From 3aee412a4ef8c0cf8fab6adae710b16bf7ac5eaa Mon Sep 17 00:00:00 2001
From: Mia Winter <mia@miawinter.de>
Date: Mon, 22 Apr 2024 12:58:38 +0200
Subject: [PATCH] fixed can't delete own draft because Author is not loaded

---
 Wave/Components/Pages/ArticleDeleteConfirm.razor | 1 +
 Wave/Utilities/Permissions.cs                    | 5 +++++
 2 files changed, 6 insertions(+)

diff --git a/Wave/Components/Pages/ArticleDeleteConfirm.razor b/Wave/Components/Pages/ArticleDeleteConfirm.razor
index 7a10d10..46a54b3 100644
--- a/Wave/Components/Pages/ArticleDeleteConfirm.razor
+++ b/Wave/Components/Pages/ArticleDeleteConfirm.razor
@@ -47,6 +47,7 @@
 		await using var context = await ContextFactory.CreateDbContextAsync();
 
 		var article = await context.Set<Article>().IgnoreQueryFilters()
+			.Include(a => a.Author).Include(a => a.Reviewer)

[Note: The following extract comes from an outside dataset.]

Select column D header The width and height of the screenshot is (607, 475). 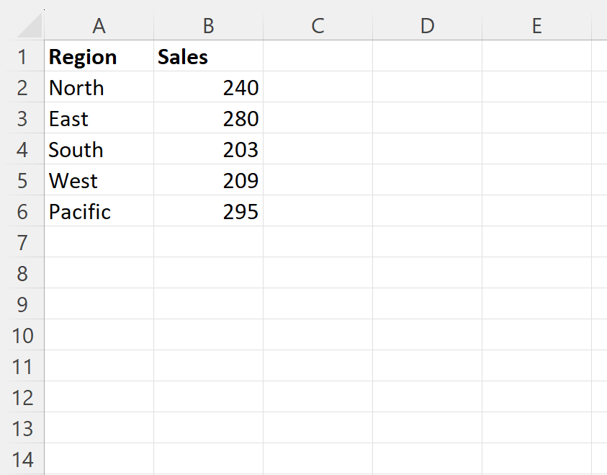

 			.Where(a => !a.IsDeleted).FirstOrDefaultAsync(a => a.Id == Id);
 		if (article.AllowedToDelete(HttpContext.User)) Article = article;
 	}
diff --git a/Wave/Utilities/Permissions.cs b/Wave/Utilities/Permissions.cs
index 6af9501..35ed8e4 100644
--- a/Wave/Utilities/Permissions.cs
+++ b/Wave/Utilities/Permissions.cs
@@ -9,6 +9,7 @@ namespace Wave.Utilities;
 public static class Permissions {
 	public static bool AllowedToRead(this Article? article, ClaimsPrincipal principal) {
 		if (article is null || article.IsDeleted) return false;
+		if (article.Author is null) throw new ArgumentException("Checking permissions without loading related Author.");
 		
 		// The Article is publicly available
 		if (article.Status >= ArticleStatus.Published && article.PublishDate <= DateTimeOffset.UtcNow) {
@@ -35,6 +36,7 @@ public static class Permissions {
 
 	public static bool AllowedToEdit(this Article? article, ClaimsPrincipal principal) {
 		if (article is null || article.IsDeleted) return false;
+		if (article.Author is null) throw new ArgumentException("Checking permissions without loading related Author.");
 
 		// Admins always can edit articles
 		if (principal.IsInRole("Admin")) {
@@ -69,6 +71,7 @@ public static class Permissions {
 
 	public static bool AllowedToSubmitForReview(this Article? article, ClaimsPrincipal principal) {
 		if (article is null || article.IsDeleted) return false;
+		if (article.Author is null) throw new ArgumentException("Checking permissions without loading related Author.");
 
 		// Draft articles can be submitted by their authors (admins can publish them anyway, no need to submit)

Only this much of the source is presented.